In the profession of politics where accountability is not a popular virtue, Tharoor has been a model of that virtue. Four years ago, he began releasing an annual report of his activities as Thiruvananthapuram’s representative in the Lok Sabha. But the only people who appear to have noticed this novel annual ritual were his fellow MPs.

In a generationally changing Parliament where younger MPs have proved to be more innovative and responsive, several younger members, even in the Rajya Sabha and in parties other than Tharoor’s, including B.J. Panda of the Biju Janata Dal, followed the Thiruvananthapuram MP’s lead.

When Tharoor did not get much response from his constituents, he began compiling half-yearly reports. Tharoor is disappointed that at media conferences where the annual reports are released, some journalists ask him “silly” questions and write sensational reports. And very little mention of any annual report.

Tharoor has extensively distributed slick brochures replete with photographs, which list his achievements as an MP in the last five years. He has brought out four-page colour pullouts in newspapers as part of his campaign.

But like the Ezhava who owned the car in the Channar story, Tharoor’s challenge this time is a community that virtually owns the Lok Sabha constituency of Thiruvananthapuram. Of the 12.42 lakh voters here, nearly half belong to a single sect.

Nadars constitute 5.45 lakh voters in Thiruvananthapuram, according to a leading representative organisation of this sect, the Vaikunta Swami Dharma Pracharanasabha. They have polarised this election to a point where a candidate’s skills or qualifications do not matter.

On the face of it, the BJP too has done the same. Thiruvananthapuram is a constituency where the BJP has the biggest following in the state. Two elections ago, O. Rajagopal, the party’s candidate, polled 2.28 lakh votes. He did not contest in 2009, but the BJP has fielded him again this time.

Rajagopal, 85, a genial Nair like Tharoor, denies that the BJP is communalising this election. In a long conversation with this correspondent, he delved into the vast memory of his long association with the Sangh parivar to point out that shortly after Syamaprasad Mookerjee founded the Bharatiya Jana Sangh in 1951, he appointed barrister V.K. John as the head of the party in the erstwhile Madras province. Part of the province is now in Kerala.

Ironically, it is the Left Front which hopes to strike gold by communalising this election by pitting a Nadar against the Congress incumbent. Although Bennet Abraham is fighting this election on the CPI’s symbol, he has had little to do with struggles by the Left or their politics. In fact, his claim to fame is that as a medical doctor, he is director of a medical college run, of all groups, by the Church of South India, an antithesis of sorts of the Left movement.

It was former chief minister K. Karunakaran, one of the wiliest political strategists in the Congress and the man who played a critical role in making P.V. Narasimha Rao Prime Minister, who hit upon the idea of cashing in on the Nadar vote bank in 1984.
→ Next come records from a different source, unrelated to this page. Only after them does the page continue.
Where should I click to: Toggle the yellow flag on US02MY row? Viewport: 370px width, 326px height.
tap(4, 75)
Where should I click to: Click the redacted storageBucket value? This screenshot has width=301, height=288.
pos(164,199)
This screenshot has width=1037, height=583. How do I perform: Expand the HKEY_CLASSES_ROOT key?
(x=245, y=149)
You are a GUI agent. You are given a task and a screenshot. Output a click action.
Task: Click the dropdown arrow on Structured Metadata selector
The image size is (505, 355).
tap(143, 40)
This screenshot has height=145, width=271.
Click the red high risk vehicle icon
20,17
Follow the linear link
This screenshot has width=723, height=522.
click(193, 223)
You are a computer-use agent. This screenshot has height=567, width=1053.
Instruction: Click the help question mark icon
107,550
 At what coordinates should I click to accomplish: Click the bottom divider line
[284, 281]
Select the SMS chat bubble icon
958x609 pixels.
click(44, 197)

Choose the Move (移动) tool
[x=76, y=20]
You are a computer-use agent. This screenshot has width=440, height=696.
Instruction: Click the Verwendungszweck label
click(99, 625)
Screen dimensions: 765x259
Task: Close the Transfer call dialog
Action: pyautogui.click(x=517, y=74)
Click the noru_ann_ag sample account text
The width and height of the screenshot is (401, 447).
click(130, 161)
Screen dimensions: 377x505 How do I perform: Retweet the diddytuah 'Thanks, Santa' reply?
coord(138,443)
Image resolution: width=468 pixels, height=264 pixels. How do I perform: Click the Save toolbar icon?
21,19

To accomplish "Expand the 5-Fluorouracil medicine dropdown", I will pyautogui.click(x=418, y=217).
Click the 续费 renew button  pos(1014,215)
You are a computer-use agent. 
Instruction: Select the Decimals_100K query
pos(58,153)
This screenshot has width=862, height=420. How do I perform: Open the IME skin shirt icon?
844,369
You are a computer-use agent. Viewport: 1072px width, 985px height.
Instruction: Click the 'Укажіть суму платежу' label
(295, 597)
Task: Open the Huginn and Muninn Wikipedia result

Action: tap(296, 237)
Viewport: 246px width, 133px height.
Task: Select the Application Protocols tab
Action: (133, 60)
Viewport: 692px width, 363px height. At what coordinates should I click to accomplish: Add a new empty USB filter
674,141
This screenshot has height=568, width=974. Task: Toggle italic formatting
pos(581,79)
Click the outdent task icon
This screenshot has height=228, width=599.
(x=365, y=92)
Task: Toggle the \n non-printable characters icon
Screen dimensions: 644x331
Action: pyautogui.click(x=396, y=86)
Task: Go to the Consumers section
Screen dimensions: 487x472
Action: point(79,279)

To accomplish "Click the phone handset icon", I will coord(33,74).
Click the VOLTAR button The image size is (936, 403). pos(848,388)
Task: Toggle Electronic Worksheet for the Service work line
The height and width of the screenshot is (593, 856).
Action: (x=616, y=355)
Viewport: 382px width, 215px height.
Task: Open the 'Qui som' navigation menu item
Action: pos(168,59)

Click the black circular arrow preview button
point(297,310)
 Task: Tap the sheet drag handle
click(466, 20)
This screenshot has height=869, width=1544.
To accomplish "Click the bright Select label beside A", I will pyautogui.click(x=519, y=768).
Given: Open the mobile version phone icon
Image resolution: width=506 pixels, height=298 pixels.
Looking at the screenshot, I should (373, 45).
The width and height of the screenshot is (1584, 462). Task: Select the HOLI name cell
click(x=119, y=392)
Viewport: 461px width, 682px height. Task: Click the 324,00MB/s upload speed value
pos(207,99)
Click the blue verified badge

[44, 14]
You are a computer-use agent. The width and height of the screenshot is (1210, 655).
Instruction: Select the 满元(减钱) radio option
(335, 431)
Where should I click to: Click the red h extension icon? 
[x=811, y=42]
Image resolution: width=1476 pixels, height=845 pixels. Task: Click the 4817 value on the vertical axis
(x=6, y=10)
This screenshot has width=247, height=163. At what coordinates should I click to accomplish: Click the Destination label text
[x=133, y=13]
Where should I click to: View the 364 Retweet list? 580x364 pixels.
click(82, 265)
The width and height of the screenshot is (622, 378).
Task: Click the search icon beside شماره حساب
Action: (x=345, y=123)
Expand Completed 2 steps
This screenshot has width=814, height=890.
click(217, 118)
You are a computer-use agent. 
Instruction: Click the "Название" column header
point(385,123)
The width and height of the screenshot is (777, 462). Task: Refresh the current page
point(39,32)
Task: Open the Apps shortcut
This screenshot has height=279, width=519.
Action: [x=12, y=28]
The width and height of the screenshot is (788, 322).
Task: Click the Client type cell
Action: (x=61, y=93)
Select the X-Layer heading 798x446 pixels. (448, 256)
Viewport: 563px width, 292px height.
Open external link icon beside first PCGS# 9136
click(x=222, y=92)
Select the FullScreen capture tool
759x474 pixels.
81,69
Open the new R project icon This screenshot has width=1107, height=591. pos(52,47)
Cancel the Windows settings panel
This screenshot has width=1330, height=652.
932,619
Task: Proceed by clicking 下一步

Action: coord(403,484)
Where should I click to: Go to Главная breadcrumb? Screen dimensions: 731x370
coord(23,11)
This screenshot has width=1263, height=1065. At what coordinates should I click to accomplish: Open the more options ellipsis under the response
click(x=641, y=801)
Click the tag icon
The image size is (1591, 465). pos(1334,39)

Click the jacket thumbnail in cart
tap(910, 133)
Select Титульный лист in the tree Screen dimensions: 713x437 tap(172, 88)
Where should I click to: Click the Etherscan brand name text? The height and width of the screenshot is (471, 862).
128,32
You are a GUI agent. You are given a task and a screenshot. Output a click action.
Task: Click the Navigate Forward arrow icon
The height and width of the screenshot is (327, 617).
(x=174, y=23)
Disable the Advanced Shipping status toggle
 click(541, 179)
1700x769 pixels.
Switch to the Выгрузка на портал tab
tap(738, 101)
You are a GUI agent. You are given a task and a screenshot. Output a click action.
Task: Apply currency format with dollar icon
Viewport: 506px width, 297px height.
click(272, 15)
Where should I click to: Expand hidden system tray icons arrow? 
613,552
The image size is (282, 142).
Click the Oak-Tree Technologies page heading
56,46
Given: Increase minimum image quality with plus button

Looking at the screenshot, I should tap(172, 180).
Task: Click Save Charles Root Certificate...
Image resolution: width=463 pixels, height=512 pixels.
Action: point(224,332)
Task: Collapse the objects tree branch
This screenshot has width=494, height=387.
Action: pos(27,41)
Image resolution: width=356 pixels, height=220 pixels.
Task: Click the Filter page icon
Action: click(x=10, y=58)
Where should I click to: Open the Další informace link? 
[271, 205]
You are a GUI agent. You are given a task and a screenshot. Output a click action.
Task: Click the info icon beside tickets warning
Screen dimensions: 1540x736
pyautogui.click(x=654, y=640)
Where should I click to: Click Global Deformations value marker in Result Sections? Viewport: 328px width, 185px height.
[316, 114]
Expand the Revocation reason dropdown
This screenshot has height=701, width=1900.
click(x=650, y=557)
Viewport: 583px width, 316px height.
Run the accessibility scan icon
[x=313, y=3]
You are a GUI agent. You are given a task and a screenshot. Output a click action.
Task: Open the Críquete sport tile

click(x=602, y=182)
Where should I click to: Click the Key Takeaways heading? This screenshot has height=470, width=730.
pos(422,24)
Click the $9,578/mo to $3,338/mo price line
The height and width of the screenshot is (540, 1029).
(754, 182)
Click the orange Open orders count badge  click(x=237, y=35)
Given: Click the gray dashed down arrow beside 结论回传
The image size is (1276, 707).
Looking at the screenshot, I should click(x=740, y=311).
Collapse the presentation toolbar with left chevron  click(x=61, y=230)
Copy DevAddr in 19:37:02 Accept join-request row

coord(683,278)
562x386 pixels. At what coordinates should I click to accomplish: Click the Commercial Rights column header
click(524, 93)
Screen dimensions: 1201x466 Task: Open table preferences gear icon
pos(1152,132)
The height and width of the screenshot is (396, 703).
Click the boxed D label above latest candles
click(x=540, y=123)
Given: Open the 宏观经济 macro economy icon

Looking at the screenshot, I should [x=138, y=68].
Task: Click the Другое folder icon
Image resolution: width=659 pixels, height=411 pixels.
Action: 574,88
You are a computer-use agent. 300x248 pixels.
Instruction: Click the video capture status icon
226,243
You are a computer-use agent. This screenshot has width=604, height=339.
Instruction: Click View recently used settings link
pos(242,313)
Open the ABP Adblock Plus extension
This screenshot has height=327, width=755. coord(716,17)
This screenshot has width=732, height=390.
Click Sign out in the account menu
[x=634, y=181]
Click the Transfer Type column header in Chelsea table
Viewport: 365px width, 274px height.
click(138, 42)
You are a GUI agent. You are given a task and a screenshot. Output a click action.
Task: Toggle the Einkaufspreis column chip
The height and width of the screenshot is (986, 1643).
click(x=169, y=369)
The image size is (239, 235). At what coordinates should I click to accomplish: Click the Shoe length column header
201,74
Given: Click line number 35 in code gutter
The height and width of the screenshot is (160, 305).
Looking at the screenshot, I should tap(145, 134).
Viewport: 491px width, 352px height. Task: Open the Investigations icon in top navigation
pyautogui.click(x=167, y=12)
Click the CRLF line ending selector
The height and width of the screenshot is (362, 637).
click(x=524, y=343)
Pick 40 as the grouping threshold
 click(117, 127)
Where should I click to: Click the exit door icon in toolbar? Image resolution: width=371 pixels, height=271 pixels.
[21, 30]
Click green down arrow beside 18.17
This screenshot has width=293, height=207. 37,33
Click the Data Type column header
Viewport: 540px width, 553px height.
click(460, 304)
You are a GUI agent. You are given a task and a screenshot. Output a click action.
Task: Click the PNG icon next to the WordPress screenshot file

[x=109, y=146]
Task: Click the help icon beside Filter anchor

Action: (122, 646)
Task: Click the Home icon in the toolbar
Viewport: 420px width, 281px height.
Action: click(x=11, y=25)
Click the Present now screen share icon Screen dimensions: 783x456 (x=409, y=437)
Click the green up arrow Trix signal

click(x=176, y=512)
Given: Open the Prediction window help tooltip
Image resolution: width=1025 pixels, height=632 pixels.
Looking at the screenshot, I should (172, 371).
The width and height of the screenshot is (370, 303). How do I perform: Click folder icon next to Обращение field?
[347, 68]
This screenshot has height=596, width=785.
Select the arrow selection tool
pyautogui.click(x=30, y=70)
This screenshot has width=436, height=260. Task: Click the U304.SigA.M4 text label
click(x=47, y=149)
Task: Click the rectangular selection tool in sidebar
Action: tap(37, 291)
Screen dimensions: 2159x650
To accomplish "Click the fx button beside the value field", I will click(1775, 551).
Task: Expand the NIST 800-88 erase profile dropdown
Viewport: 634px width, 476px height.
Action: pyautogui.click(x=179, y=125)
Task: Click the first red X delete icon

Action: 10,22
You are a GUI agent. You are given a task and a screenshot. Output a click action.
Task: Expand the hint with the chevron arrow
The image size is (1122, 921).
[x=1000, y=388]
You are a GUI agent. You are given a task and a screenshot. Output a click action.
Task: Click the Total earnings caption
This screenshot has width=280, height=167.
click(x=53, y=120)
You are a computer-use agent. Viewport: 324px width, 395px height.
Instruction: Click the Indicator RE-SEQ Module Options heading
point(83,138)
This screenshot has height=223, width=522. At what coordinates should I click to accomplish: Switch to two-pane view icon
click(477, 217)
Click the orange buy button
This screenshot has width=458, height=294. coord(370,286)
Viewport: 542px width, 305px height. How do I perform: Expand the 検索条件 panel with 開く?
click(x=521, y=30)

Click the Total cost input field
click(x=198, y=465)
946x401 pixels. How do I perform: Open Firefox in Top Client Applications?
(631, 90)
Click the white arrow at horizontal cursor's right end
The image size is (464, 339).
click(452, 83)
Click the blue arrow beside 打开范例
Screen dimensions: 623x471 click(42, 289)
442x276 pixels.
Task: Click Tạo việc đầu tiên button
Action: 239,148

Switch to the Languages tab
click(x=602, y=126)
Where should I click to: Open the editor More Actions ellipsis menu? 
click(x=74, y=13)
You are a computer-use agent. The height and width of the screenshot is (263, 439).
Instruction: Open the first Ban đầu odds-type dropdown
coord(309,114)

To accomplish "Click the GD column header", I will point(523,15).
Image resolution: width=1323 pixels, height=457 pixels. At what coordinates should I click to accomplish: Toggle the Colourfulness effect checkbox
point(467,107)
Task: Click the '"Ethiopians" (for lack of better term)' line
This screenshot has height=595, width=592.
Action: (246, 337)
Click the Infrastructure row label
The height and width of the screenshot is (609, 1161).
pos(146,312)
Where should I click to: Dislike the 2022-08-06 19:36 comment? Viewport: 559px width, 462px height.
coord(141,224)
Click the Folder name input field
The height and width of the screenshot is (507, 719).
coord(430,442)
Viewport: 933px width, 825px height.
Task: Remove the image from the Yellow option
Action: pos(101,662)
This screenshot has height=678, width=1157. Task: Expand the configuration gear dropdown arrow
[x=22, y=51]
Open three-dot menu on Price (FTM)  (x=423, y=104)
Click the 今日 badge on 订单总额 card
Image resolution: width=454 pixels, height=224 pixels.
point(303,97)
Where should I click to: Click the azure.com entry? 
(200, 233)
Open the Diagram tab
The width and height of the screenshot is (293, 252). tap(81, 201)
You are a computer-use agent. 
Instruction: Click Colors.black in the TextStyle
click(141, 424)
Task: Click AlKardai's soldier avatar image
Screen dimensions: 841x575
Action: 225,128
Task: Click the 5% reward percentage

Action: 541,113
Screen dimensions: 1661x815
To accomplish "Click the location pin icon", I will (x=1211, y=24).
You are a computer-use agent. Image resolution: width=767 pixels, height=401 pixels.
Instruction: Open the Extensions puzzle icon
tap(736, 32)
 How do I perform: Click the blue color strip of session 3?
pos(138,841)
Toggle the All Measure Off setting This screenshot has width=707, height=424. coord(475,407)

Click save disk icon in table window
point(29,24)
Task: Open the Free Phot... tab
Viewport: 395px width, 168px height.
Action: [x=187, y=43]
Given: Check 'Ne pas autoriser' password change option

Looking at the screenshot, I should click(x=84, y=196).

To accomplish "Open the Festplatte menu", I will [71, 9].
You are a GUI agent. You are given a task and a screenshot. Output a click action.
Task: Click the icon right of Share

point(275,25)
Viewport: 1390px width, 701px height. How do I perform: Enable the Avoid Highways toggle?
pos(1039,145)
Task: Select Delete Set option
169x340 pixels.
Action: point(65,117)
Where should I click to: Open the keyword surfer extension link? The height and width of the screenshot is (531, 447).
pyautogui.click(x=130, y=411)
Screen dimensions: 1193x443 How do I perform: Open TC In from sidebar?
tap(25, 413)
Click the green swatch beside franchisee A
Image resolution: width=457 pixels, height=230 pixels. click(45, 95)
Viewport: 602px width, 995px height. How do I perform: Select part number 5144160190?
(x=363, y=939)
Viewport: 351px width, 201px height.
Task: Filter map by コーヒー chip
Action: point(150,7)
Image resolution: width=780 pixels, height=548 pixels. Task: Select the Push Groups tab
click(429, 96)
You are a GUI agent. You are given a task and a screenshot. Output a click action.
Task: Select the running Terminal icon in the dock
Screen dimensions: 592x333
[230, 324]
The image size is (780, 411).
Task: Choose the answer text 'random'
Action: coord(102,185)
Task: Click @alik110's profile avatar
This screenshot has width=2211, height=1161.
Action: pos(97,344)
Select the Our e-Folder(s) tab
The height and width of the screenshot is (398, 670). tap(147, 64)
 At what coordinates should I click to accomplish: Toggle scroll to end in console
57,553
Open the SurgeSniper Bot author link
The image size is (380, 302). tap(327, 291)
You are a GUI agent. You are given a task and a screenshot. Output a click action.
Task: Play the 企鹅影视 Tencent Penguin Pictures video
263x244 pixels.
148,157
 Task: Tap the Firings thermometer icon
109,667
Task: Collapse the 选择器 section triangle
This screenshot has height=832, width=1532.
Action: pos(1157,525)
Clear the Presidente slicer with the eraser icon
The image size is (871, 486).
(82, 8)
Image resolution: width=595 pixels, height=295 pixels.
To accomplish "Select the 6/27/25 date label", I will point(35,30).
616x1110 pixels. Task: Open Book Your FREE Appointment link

He fielded his protégé, A. Charles, a member of the state public service commission who had no political ambition, as a Lok Sabha candidate that year. Charles not only defeated the CPI veteran, M.N. Govindan Nair, but he pulled off a hat-trick by winning the seat in three successive elections. No one other than Charles has won from Thiruvananthapuram a second time.

It has been Tharoor’s recurring nightmare in the last two years that his opponents may find a Nadar to challenge him. His party appears to have paid little heed to this nightmare. Against such a vote bank, Tharoor’s claims of having made this city a small diplomatic outpost, a home to several central government agencies, new roads and port expansion make little headway.

Tharoor won in 2009 because there was no Nadar in the fray. And the electorate was impressed by him. If he retains his seat this time even if by a reduced margin from the nearly 1 lakh majority, it will only be because the Nadars, who can be Hindus or Christians in the same household, have not voted as a single bloc for a Christian Nadar that Abraham is.